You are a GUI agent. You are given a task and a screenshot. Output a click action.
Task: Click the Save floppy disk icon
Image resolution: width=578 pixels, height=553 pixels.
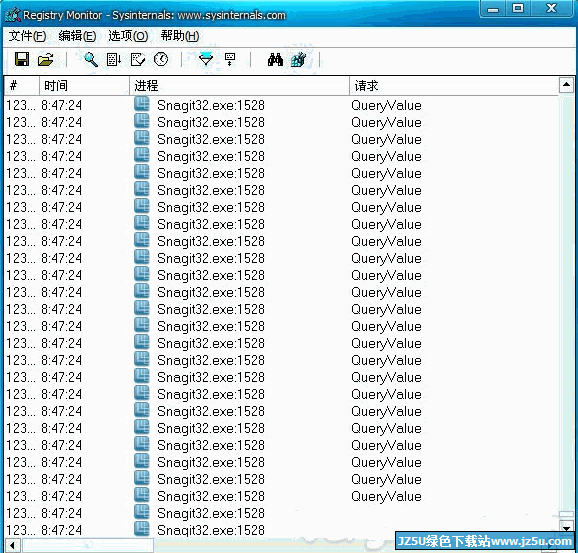click(22, 59)
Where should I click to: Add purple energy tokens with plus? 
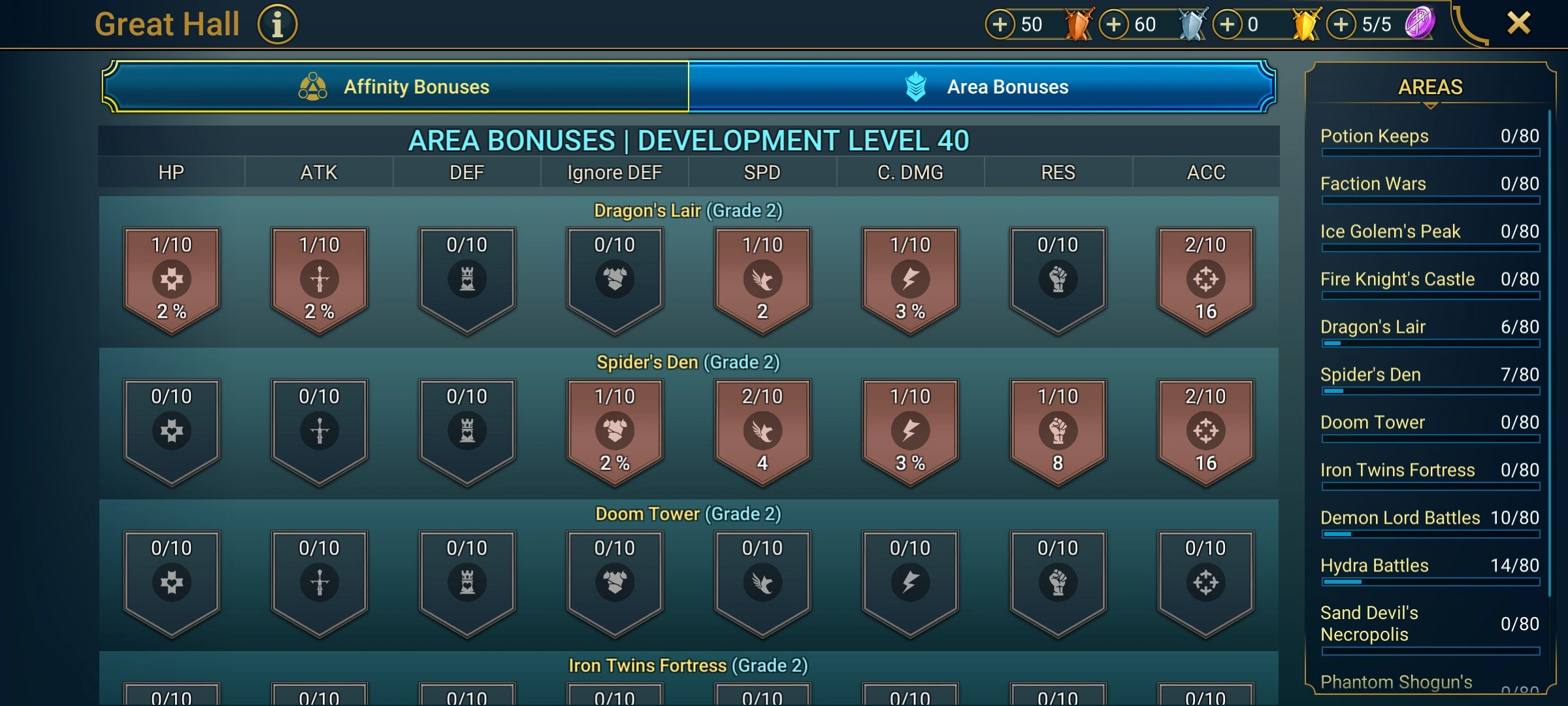click(x=1341, y=25)
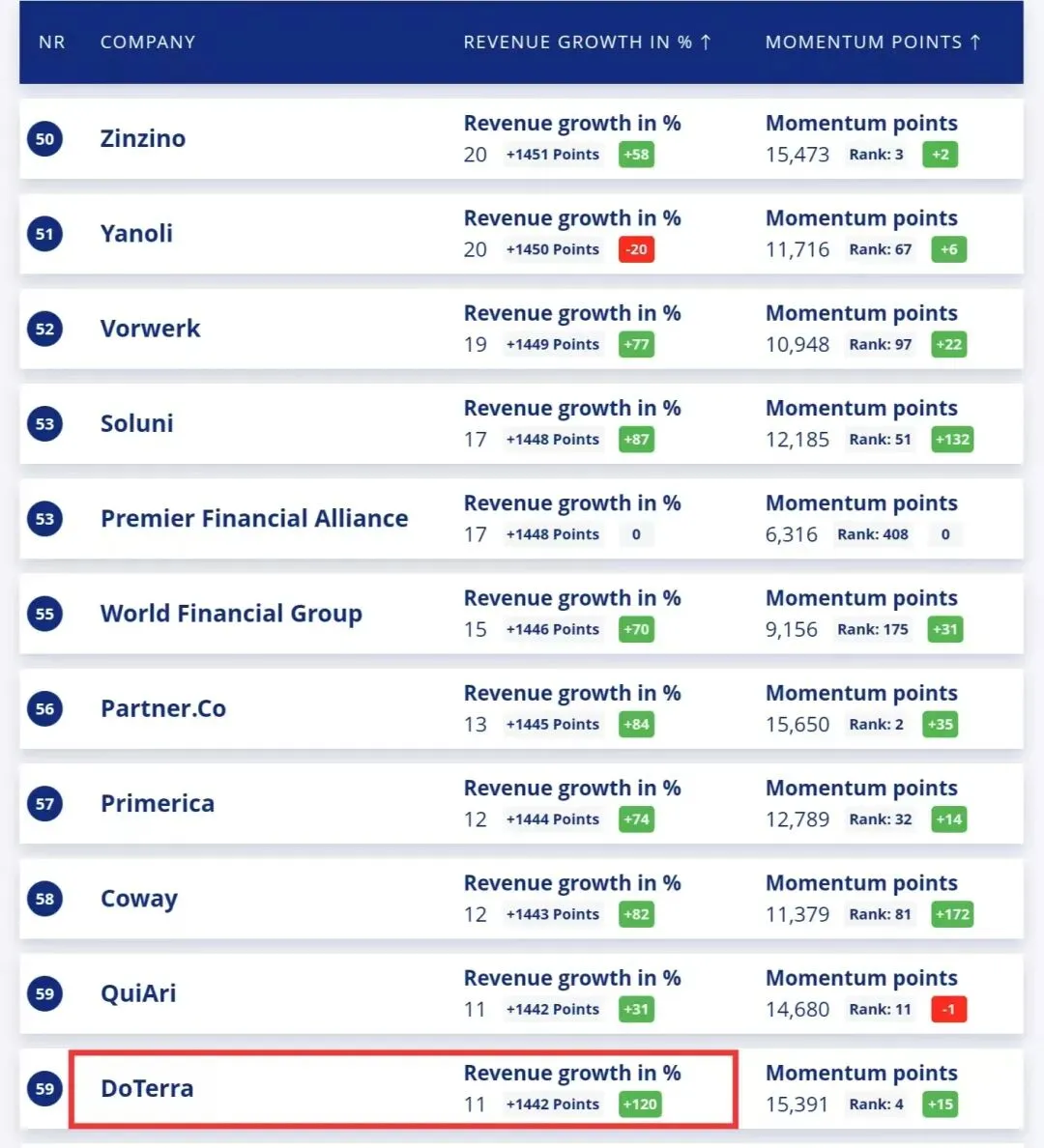Viewport: 1044px width, 1148px height.
Task: Click the COMPANY column header
Action: pyautogui.click(x=148, y=43)
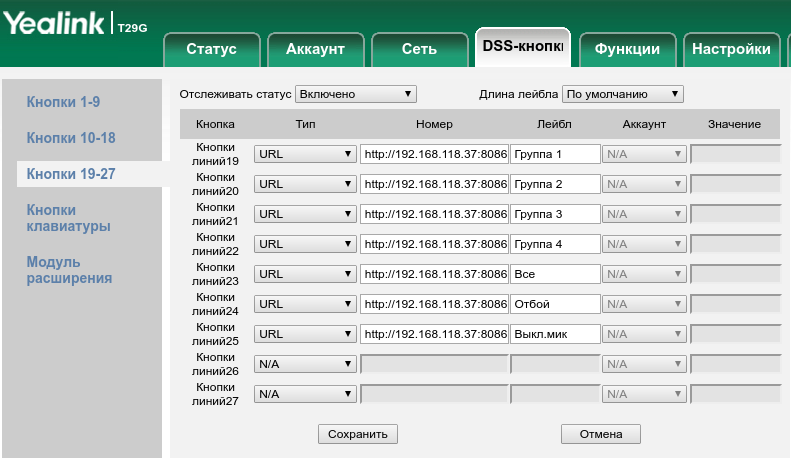
Task: Open Кнопки клавиатуры sidebar section
Action: click(68, 217)
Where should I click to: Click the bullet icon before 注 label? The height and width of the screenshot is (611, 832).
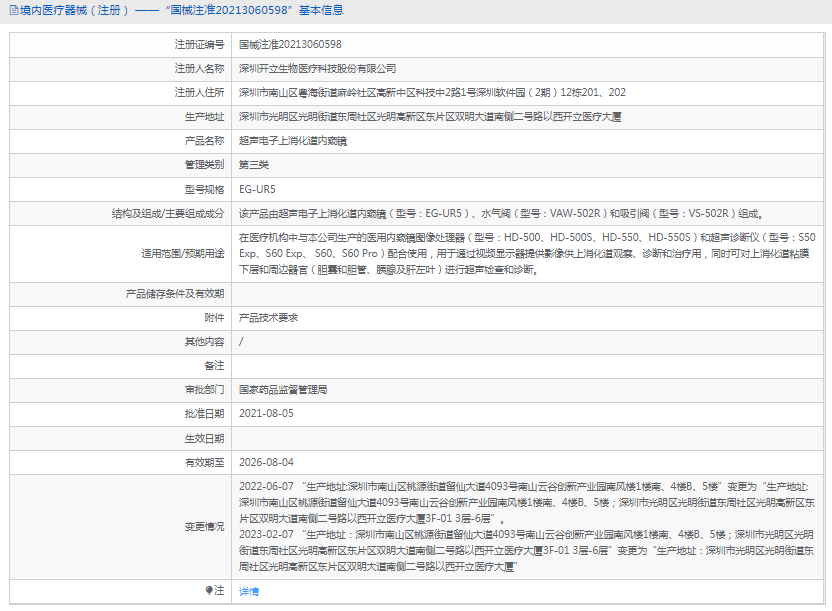pyautogui.click(x=209, y=590)
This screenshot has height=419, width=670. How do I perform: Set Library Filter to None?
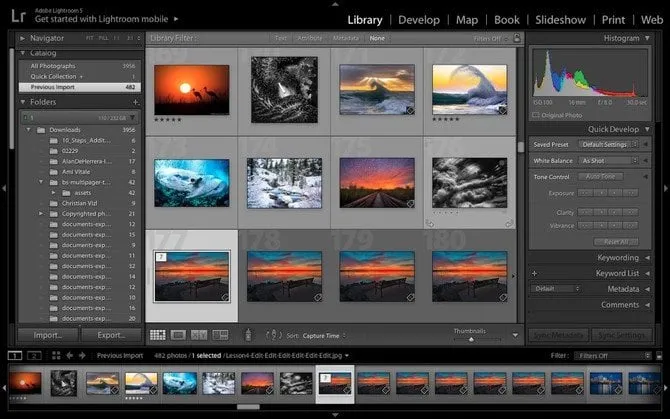tap(377, 38)
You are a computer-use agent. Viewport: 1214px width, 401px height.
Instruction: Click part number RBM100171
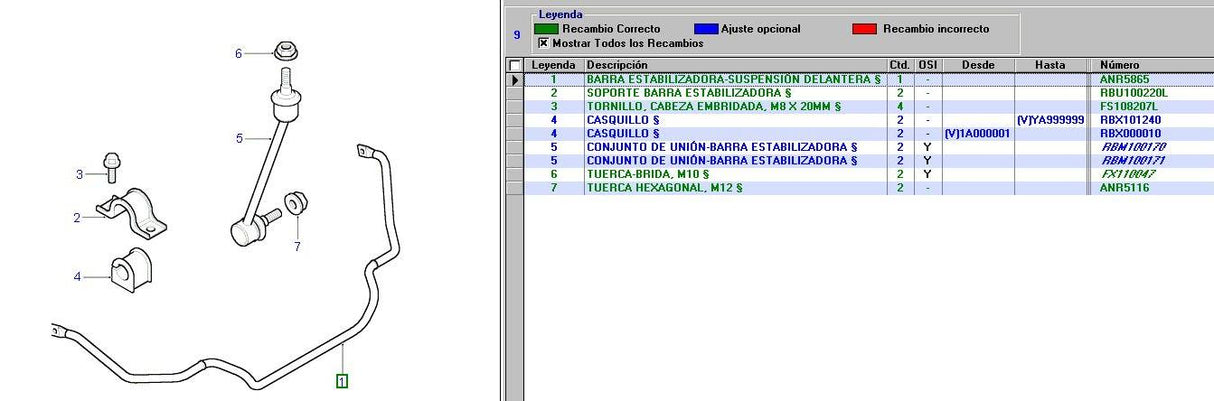coord(1131,160)
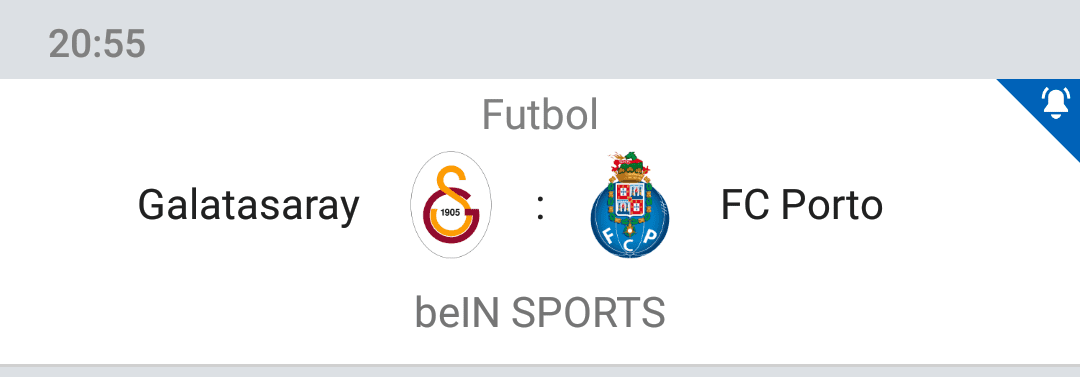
===============
*WHAT TO DO*
Beginning with the line that includes "Where should I click to: Add" and ending with the last line of the material, reproduce those lines exactly and nothing else, with no pictures.

*WRITTEN SOLUTION*
Where should I click to: Add purple energy tokens with plus? 
click(x=1341, y=25)
Viewport: 1044px width, 1148px height.
Task: Click the COMPANY column header
Action: pyautogui.click(x=148, y=43)
Task: Open Кнопки клавиатуры sidebar section
Action: click(68, 217)
Where should I click to: Click the bullet icon before 注 label? The height and width of the screenshot is (611, 832).
pyautogui.click(x=209, y=590)
This screenshot has height=419, width=670. How do I perform: Set Library Filter to None?
tap(377, 38)
You are a computer-use agent. Viewport: 1214px width, 401px height.
Instruction: Click part number RBM100171
coord(1131,160)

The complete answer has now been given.